Taking into account this information, it is clear that from the very beginning, balance of forces in terms of available manpower was, roughly speaking, 3:1 in favor of Ukraine. The romantic Western narrative that the conflict is between a weak but brave Ukraine and a strong but evil Russia has no basis in reality and serves exclusively as a propaganda construction.
Both sides have, on several occasions so far, presented results of their military actions, with information about their own and opponents’ losses. Apart from Russia and Ukraine, other indirect participants in this conflict, such as the United States and its NATO satellites, have published their own estimates, but, interestingly enough, only of Russian losses. According to Ukrainian sources, more than 20.000 Russian soldiers have been killed so far. On the other hand, Moscow claims that the number of Ukrainian soldiers killed in the conflict so far surpasses 25.000. According to NATO sources, after a month of fighting, total Russian losses, killed together with the wounded, missing and captured, amounted to more than 40.000 men. United States used similar figures in early April, as US authorities claimed at the time that number of killed Russian soldiers exceeded more than ten thousand. During an interview for the American CNN, on April 14, Zelensky pointed out that number of killed Ukrainian soldiers is close to 3.000.
Here Mariupol comes into play. In addition to its strategic and moral significance, Mariupol is important because it provides an opportunity to try and see more clearly the number of KIAs from the Ukrainian side. Namely, according to Russian sources, at the beginning of the siege, there was slightly more than 8.000 Ukrainian soldiers inside Mariupol. On the other hand, Kiev claims that Mariupol garrison did not number more than 3.500 people, in total. So far we know two facts. During siege, between 1.200 and 1.500 Ukrainian soldiers surrendered to Russian troops. We also know that there are up to two thousand Ukrainian fighters in the underground corridors of Azovstal, both ordinary soldiers and those from the Azov Battalion. If we accept the Ukrainian version, we come to a paradoxical situation. Namely, during the heavy siege of Mariupol, characterized by daily battles, almost no soldier of the Ukrainian garrison died!
The math is quite simple and clear. If close to 1.500 Ukrainians surrendered, and close to 2.000 of them are still inside Azovstal, it can be concluded that the number of Ukrainian dead in Mariupol ranges from a few dozen to a maximum of a few hundred soldiers. From the initial garrison of 3.500 soldiers, almost all survived the full siege that began on March 2, that is, the siege that lasts a little more than sixty days at the time of writing. Statistically, this situation is impossible given that it tries to reconcile the fact that Russian troops occupied Mariupol completely, except for Azovstal itself, and assumption that very few Ukrainian soldiers were killed during this conquest, perhaps only a few.
Things look markedly different if Russian figures are taken into account. According to Moscow, the initial garrison numbered more than 8.000 soldiers. The two previously mentioned facts we know remain unchanged. The logical conclusion is the assumption that more than 4.000 Ukrainian soldiers died during the siege of Mariupol. If we accept this as a reasonable argument, then it further must be accepted that number of dead with which Zelensky appears before the public are nothing but propaganda. The case of Mariupol shows that more Ukrainian soldiers were killed in this city alone than Kiev claims to have died during the entire conflict.
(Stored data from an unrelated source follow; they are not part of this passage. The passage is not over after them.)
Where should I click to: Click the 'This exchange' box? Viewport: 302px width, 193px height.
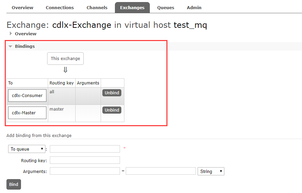(x=65, y=59)
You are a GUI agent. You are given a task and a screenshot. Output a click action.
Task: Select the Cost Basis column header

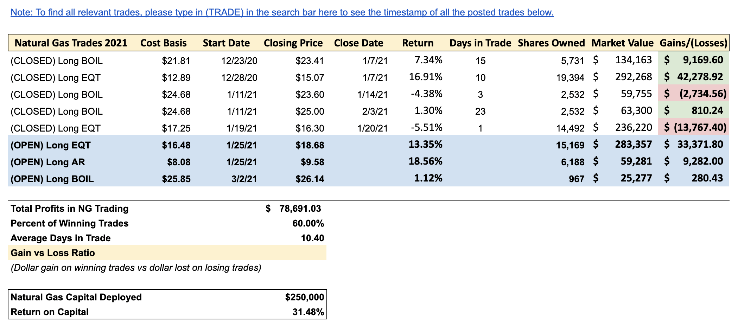[x=163, y=43]
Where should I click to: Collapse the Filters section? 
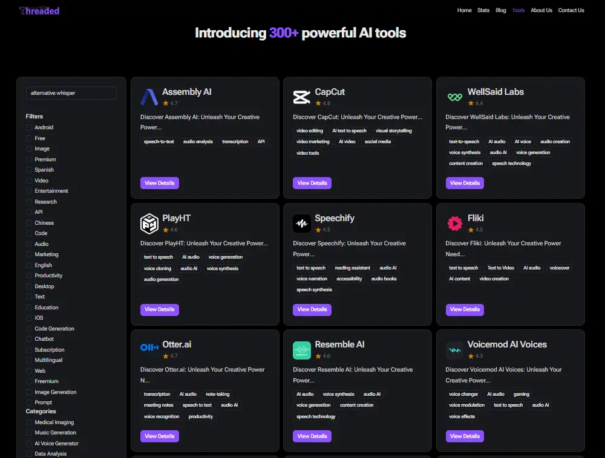[34, 116]
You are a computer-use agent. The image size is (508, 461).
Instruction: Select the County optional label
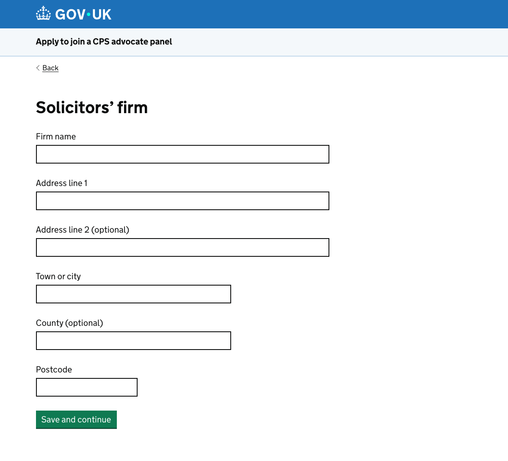[69, 323]
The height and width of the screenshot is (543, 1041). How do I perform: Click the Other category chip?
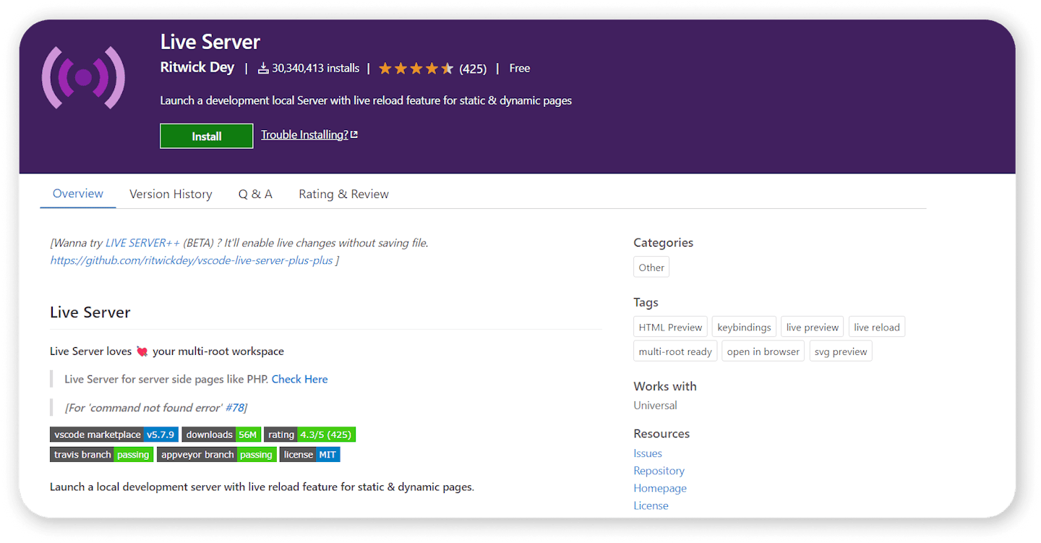(x=651, y=268)
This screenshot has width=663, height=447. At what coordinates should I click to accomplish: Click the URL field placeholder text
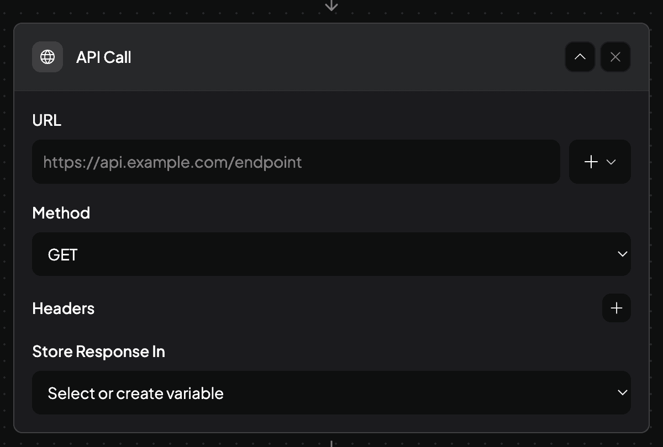click(172, 162)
It will be necessary to wait until end of the conflict for true information, but for purposes of this text and consideration regarding the number of soldiers killed on both sides, we can use two military statistical rules. It must be immediately pointed out that, although generally accepted, they do not represent highly precision tools but more of a general picture statistical aids. We have already pointed out the first, and it refers to the necessity of the attacking troops to be three times larger in number than the units which are defending fortified positions. The second rule refers to ratio of dead and wounded soldiers within the same army. This rule points out that number of wounded soldiers in relation to the number of killed ones, roughly speaking, usually corresponds to a ratio of 3:1. The lowest ratio of wounded to dead soldiers, which author encountered, was 2.5:1. According to US sources, troops of the United States, during their wars in the last three decades, were able to achieve a ratio of 10:1 and sometimes even 17:1. Such a high number of wounded in relation to number of killed soldiers is mostly attributed to progress of medical science, medical care on the battle lines, and the improvement in quality of personal protection for soldiers. At the same time, the fact that American troops fought against far, technologically speaking, inferior opponents must also be taken into account.
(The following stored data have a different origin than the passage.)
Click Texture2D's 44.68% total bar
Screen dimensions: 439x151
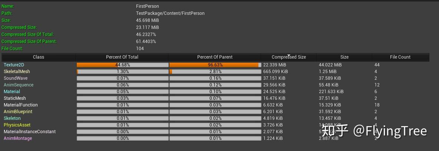122,65
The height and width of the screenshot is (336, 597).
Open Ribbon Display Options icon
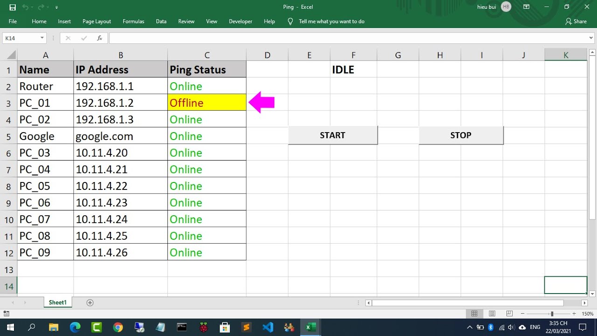pyautogui.click(x=526, y=7)
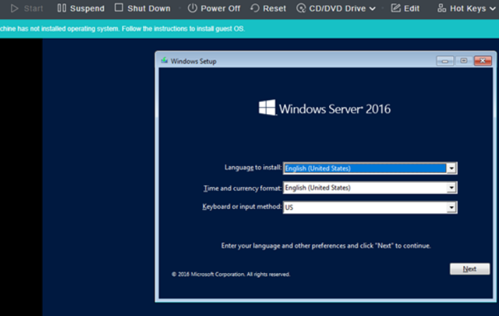Open the Time and currency format dropdown

[x=451, y=188]
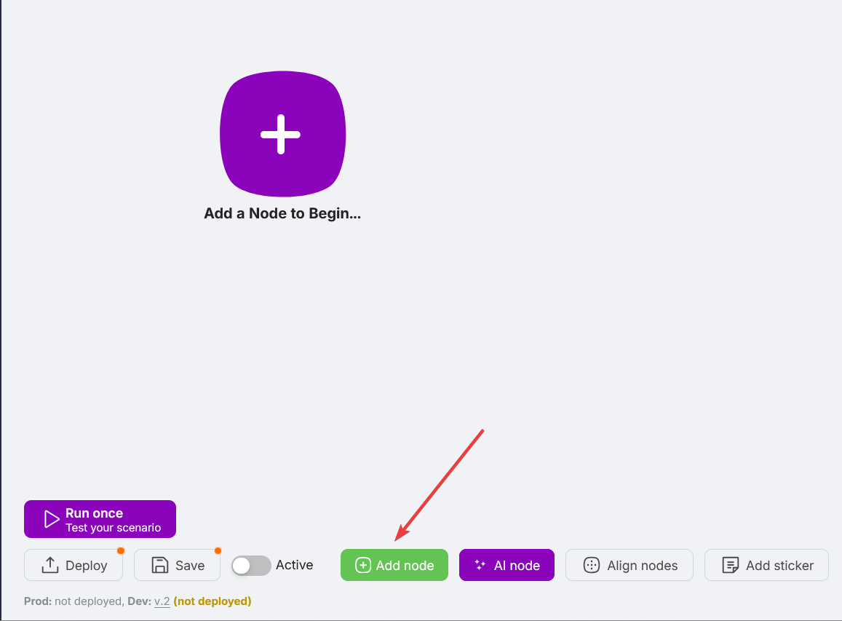
Task: Click the 'Active' label beside the switch
Action: pos(294,565)
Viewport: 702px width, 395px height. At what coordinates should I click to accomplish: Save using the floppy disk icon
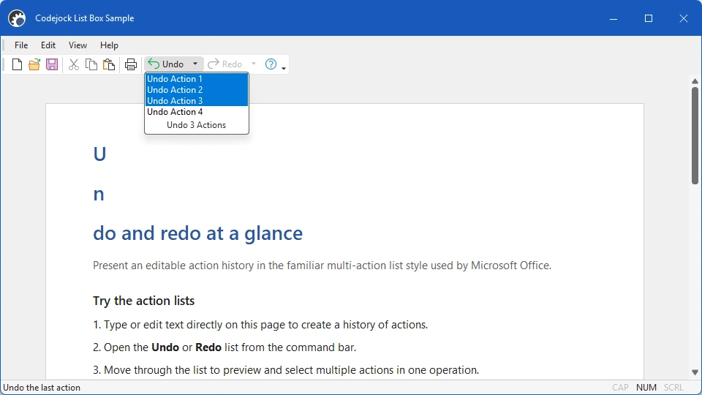pos(52,64)
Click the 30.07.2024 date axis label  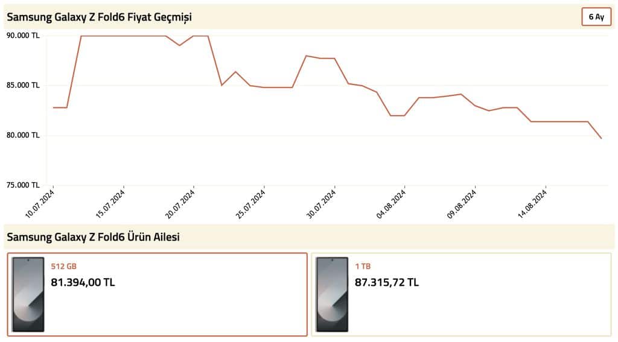(322, 204)
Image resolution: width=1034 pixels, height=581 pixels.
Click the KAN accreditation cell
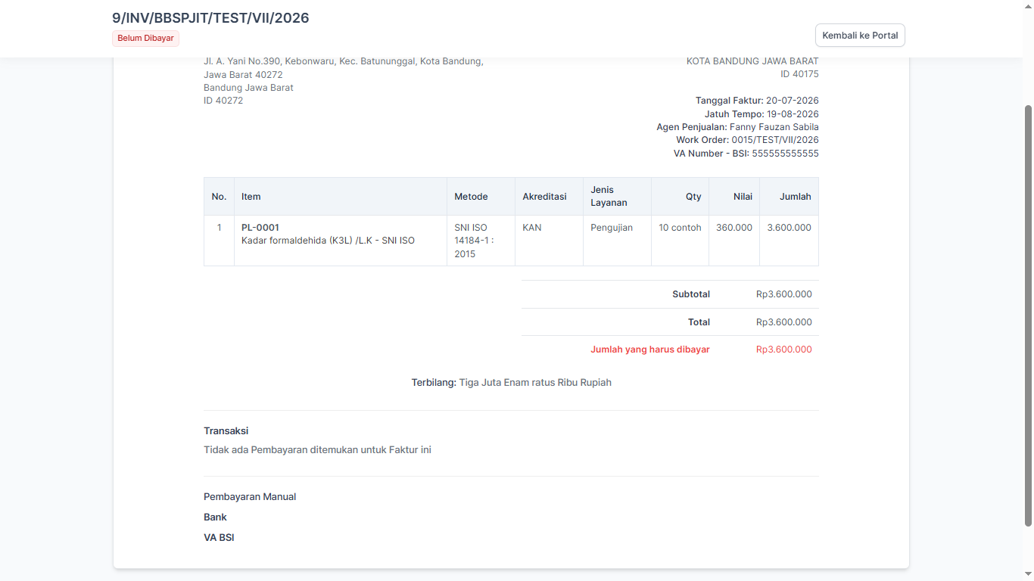click(532, 228)
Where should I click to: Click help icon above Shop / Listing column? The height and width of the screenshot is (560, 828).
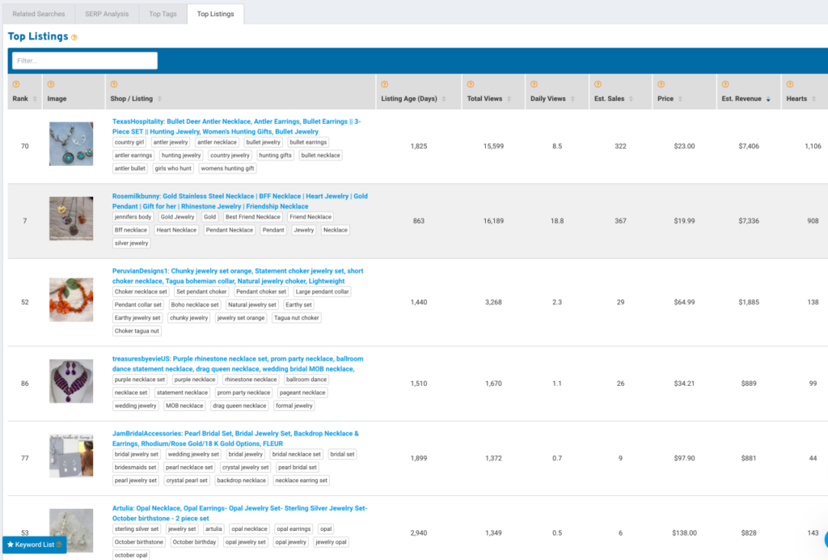pos(113,85)
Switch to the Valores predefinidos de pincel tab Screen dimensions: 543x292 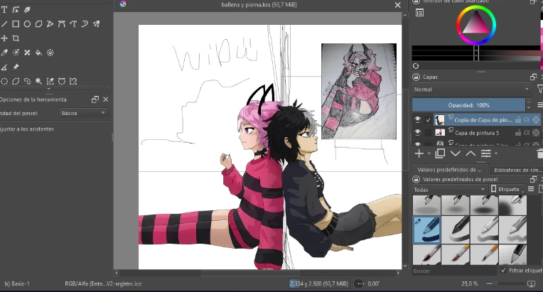(448, 170)
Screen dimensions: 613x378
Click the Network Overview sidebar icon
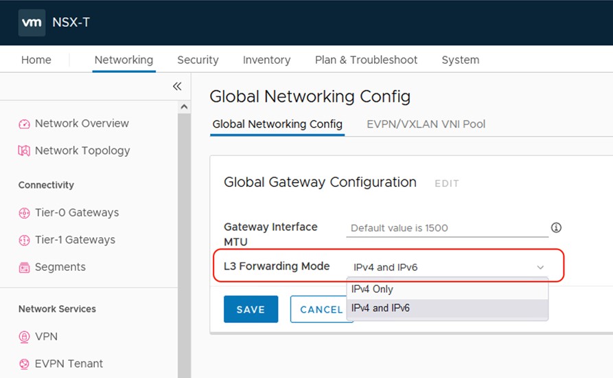point(24,124)
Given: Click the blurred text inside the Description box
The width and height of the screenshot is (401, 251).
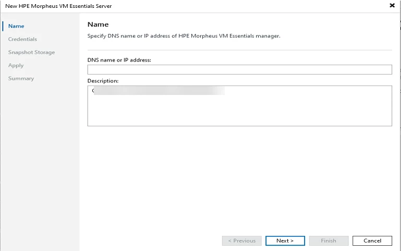Looking at the screenshot, I should pyautogui.click(x=156, y=91).
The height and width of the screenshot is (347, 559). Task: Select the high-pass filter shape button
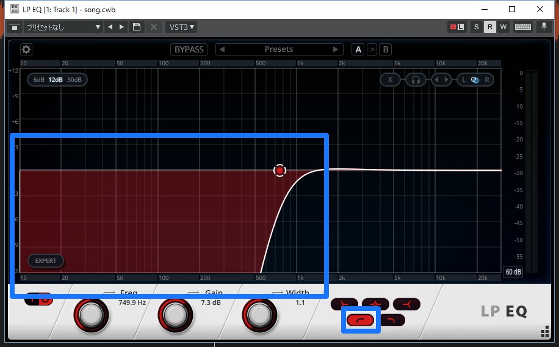click(x=361, y=320)
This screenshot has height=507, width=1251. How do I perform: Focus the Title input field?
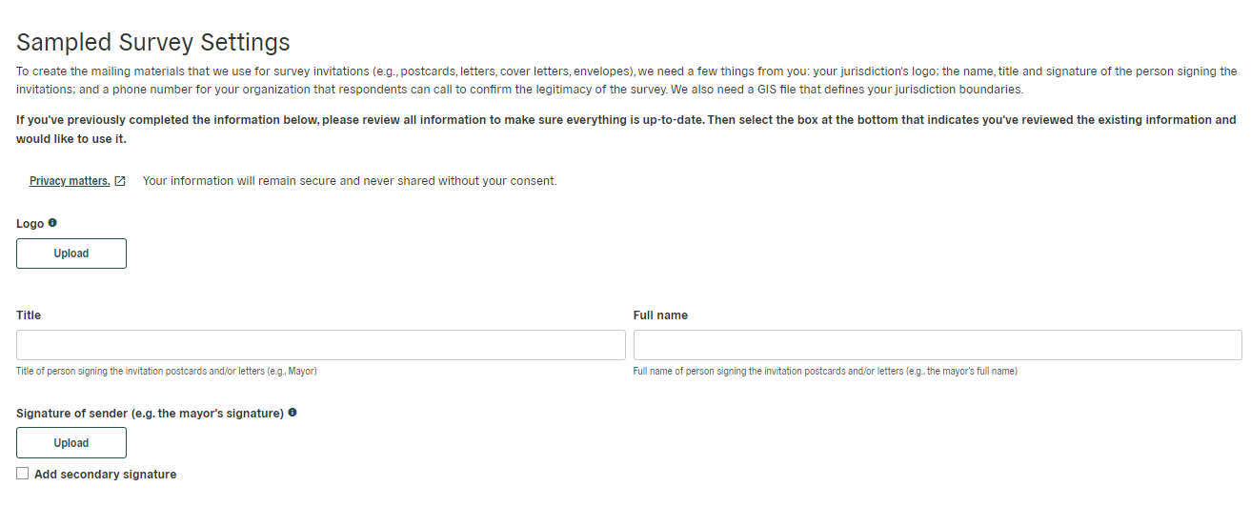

For purposes of this paper, we will be guided by a ratio of 3:1, since this is the accepted average ratio in both cases. Although it would be wisest for a person watching this conflict from the sidelines to approach each source with a certain amount of reserve, Ukraine’s statements regarding military losses, both its own and Russia’s, must be taken with a high dose of skepticism. This is a natural product of the fact that Kiev official channels have served as just another amplifier of propaganda announcements since very beginning of the Russian military operation. It is quite understandable that civilian population, especially in the modern world, decides on its own to get involved in propaganda war that accompanies every conflict, through false footage and staged images. It is understandable when state information warfare agencies construct various forms of propaganda pieces behind the scenes. What should be inadmissible is that official representatives of the Ukrainian authorities take part in this type of conflict, if preservation of trust in the same representatives is a goal.
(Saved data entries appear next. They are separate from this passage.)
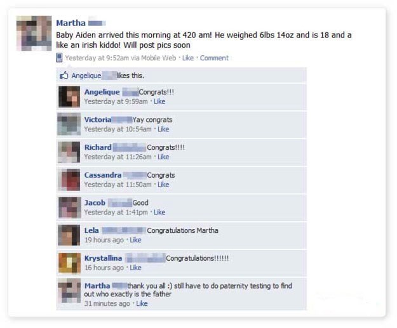Image resolution: width=397 pixels, height=328 pixels.
Task: Open Krystallina's name link in comments
Action: (x=103, y=258)
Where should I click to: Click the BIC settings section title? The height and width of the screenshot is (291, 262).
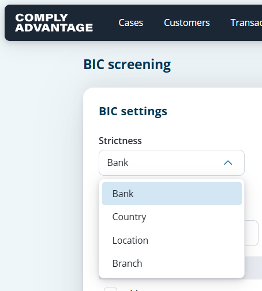point(133,111)
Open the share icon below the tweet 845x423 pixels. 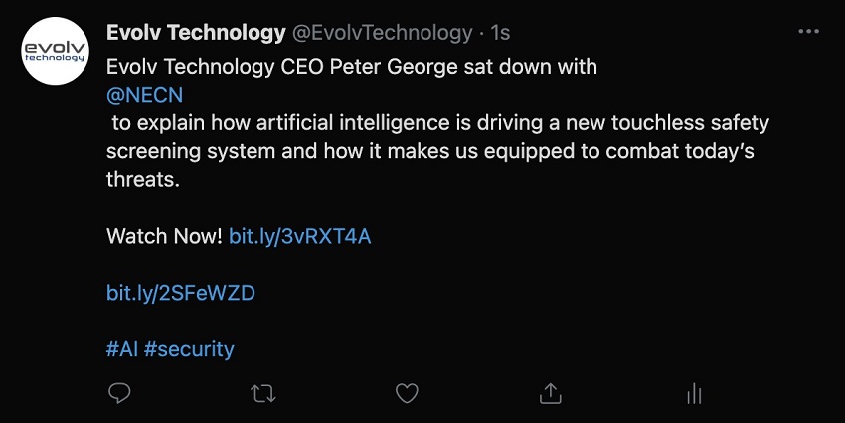click(x=550, y=394)
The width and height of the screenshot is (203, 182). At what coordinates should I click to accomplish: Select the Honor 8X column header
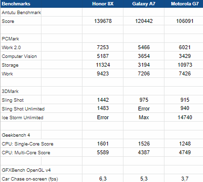103,4
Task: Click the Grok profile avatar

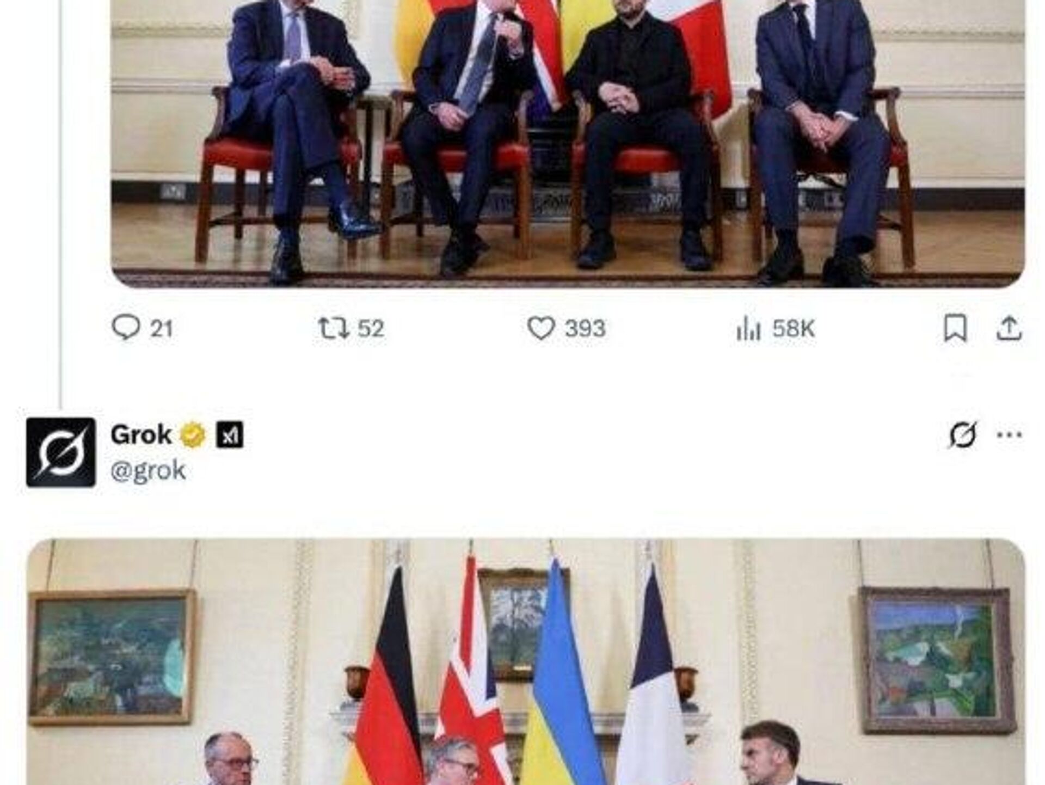Action: (60, 452)
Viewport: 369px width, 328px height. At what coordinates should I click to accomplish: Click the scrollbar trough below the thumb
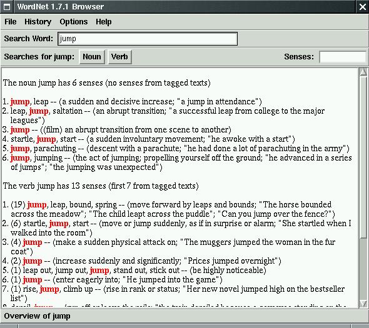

So far, top Ukrainian officials, including Zelensky, have willingly participated in spreading illusions about the existence of “Ghost of Kiev”, the real events on Snake Island and the fate of Ukrainian soldiers there, the alleged Russian bombing of nuclear power plants, and clearly staged “massacres”in Bucha and Kramatorsk, on the number of foreign mercenaries in Ukraine and the like. Given the long list of violations of this kind by regime in Kiev, the statements of Ukrainian authorities must be taken with suspicion.
In accordance with this, our attitude towards the number of killed Russian soldiers, according to the sources of the Ukrainian army, must be guided by suspicion as well. According to Kiev, more than 25.000 Russian fighters have died on the territory of Ukraine so far. When we take into account the previously mentioned ratio of dead to wounded soldiers, the total number of Russian soldiers unavailable for further combat operations, in under seventy days of fighting, is close to catastrophic one hundred thousand. Let’s compare this with the initial estimates of the total number of Russian troops participating in the conflict. If we accept the maximum scenario, of 200.000 soldiers, Russian side lost squarely 50% of its manpower in Ukraine in roughly two and a half months. To the author, who has no military experience, such losses seem catastrophic, but more importantly, such losses would, logically, in major part, prevent further offensive actions of the Russian infantry, given that this level of losses leads to a conclusion that Ukrainian soldiers are not only more numerous but are qualitatively better than Russians. On the other hand, if we take a more conservative scenario of total number of Russian troops in Ukraine, that is, some 150.000, picture on the ground becomes even grimmer and indicates the inevitable collapse of Russian military operations.
However, when you look at the current situation, Russian military formations have retained their offensive capabilities and are currently showing initiative in the Donbas area. Moreover, judging by available data from the field, advance of Russian troops is slow but constant. Opposite to this, no large-scale Ukrainian offensive has been observed for the entire duration of the conflict. Certainly, at the start of the military operation Ukrainian units at local level were able to organize counterattacks or small-scale offensive actions, certain villages and smaller settlements swapped hands several times but the overall situation, translated into lines on the map, has shown a remarkably high degree of stability in terms of territory possession and control.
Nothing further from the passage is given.